Par Jean-Claude SERVANTON

Luc 13, 1-9

Ce passage de l’évangile de Luc a deux versants: un versant sombre et un versant plus lumineux, et à la charnière, cette parole terrible de Jésus : « Si vous ne vous convertissez pas, vous périrez tous de même ». Nous sommes tentés de ne retenir que le versant lumineux. Celui de la patience du vigneron qui donne un sursis d’un an au figuier stérile. Je voudrais tenir les deux versants de la parole de Jésus… parole de mort pour la vie.

Je trouve plutôt bien que Jésus parle de deux faits divers terribles dans l’actualité de son temps. L’affaire des Galiléens que Pilate avait fait massacrer et ces dix-huit personnes tuées par la chute de la tour de Siloé. Première vérité à retenir: ces victimes n’étaient pas plus coupables que tous les autres habitants de Jérusalem. Voilà qui a le mérite d’être clair. Non, les victimes du Bataclan, des attentats de Paris, n’étaient pas plus pécheurs que les autres, ni les victimes des tremblements de terre, des inondations, des bombardements syriens. Il est rassurant, quand on est témoin d’une catastrophe, de pouvoir dire des victimes « ils ne l’ont pas volé ». L’image du Dieu punisseur n’a pas totalement disparu de nos mentalités. Et bien non Dieu ne punit pas, il ne provoque en aucune façon le mal qui nous afflige. Les victimes du temple et de la tour de Siloé sont les victimes de la perversité de Pilate et des mauvais calculs des constructeurs de la tour.

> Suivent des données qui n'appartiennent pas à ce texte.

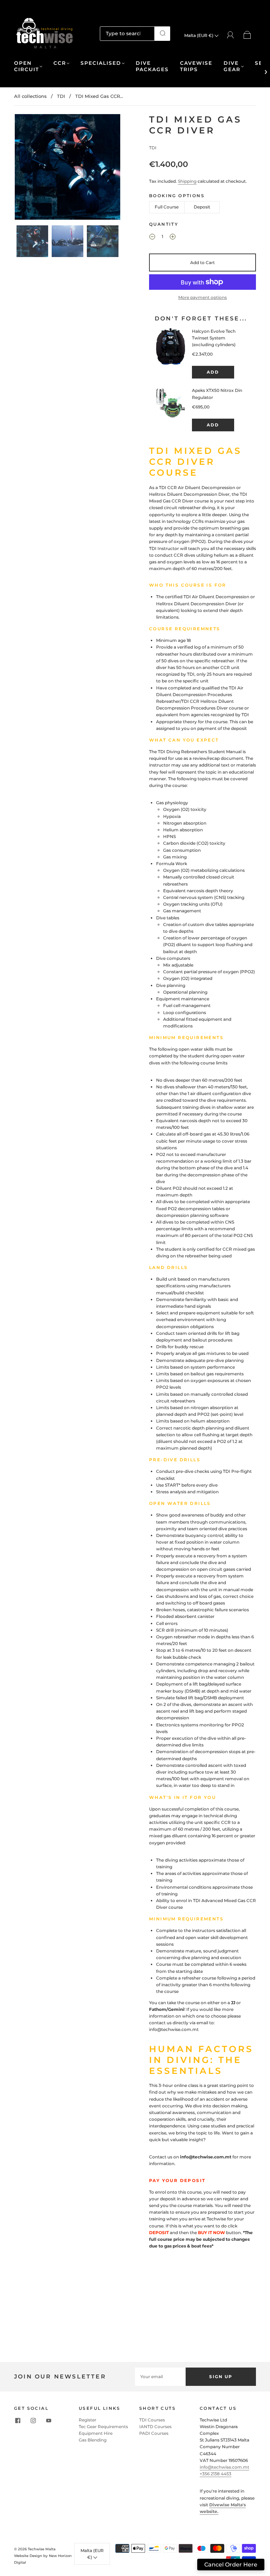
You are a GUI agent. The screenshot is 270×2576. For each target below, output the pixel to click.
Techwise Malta (42, 2549)
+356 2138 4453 (215, 2473)
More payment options (202, 297)
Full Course (167, 207)
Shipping (187, 181)
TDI (61, 96)
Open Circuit (26, 66)
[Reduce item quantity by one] (152, 237)
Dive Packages (152, 66)
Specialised (101, 63)
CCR (59, 63)
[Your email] (160, 2377)
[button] (25, 168)
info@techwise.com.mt (224, 2467)
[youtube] (48, 2420)
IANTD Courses (155, 2426)
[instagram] (33, 2420)
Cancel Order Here (230, 2564)
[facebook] (17, 2420)
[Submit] (162, 33)
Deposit (202, 207)
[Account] (230, 35)
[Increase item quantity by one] (172, 237)
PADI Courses (153, 2433)
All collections (30, 96)
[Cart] (247, 35)
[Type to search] (127, 33)
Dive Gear (232, 66)
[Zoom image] (67, 168)
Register (87, 2419)
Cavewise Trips (196, 66)
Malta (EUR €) (199, 35)
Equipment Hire (95, 2433)
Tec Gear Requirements (103, 2426)
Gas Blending (93, 2440)
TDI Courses (152, 2419)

Mais alors que signifient les paroles du Christ: « Si vous ne vous convertissez pas, vous périrez tous de la même manière ». Qu’est ce que se convertir? Ne pensons pas trop vite que c’est la recherche d’une meilleure conduite… mais mieux se tourner vers quelqu’un, vers un autre… bien sûr vers le Christ, vers celui qui parle dans l’évangile, vers Celui qui vient nous trouver sans oublier qu’il vient à notre rencontre à travers tout homme. Se convertir c’est sortir de soi, s’oublier en quelque sorte, pour se tourner vers le Christ, vers Dieu… tenter de s’approcher de lui, le suivre, mettre notre vie en conformité avec ce que nous savons de lui. Le chemin de la perfection n’est pas d’abord le chemin d’une loi, c’est le chemin vers quelqu’un. La conversion se confond avec la rencontre, l’accueil de l’amour de Dieu.

C’est alors que le deuxième versant de l’évangile nous éclaire… celui de la parabole du figuier. L’arbre grandit et fleurit pour donner du fruit. Il donne son fruit, il se dépossède et ainsi il assure la multiplication de la vie. Nous sommes comme l’arbre, nous sommes faits pour donner du fruit. « La gloire de mon Père c’est que vous portiez du fruit en abondance » dit Jésus dans l’évangile de Jean. Et oui nous sommes des porteurs de vie, des donneurs de vie… que si, comme l’arbre, nous acceptons de nous déposséder. C’est ainsi que nous sommes à l’image du Dieu vivant tel qu’il se révèle dans la mort et la résurrection de Jésus. Dieu est à notre disposition pour nous donner fécondité. Se convertir, ne pas périr, c’est donc adhérer, être en conformité avec ce Dieu-là. Le figuier est déjà mort. Il n’est sauvé que par le fruit qu’il pourra encore donner. C’est la volonté patiente du Seigneur!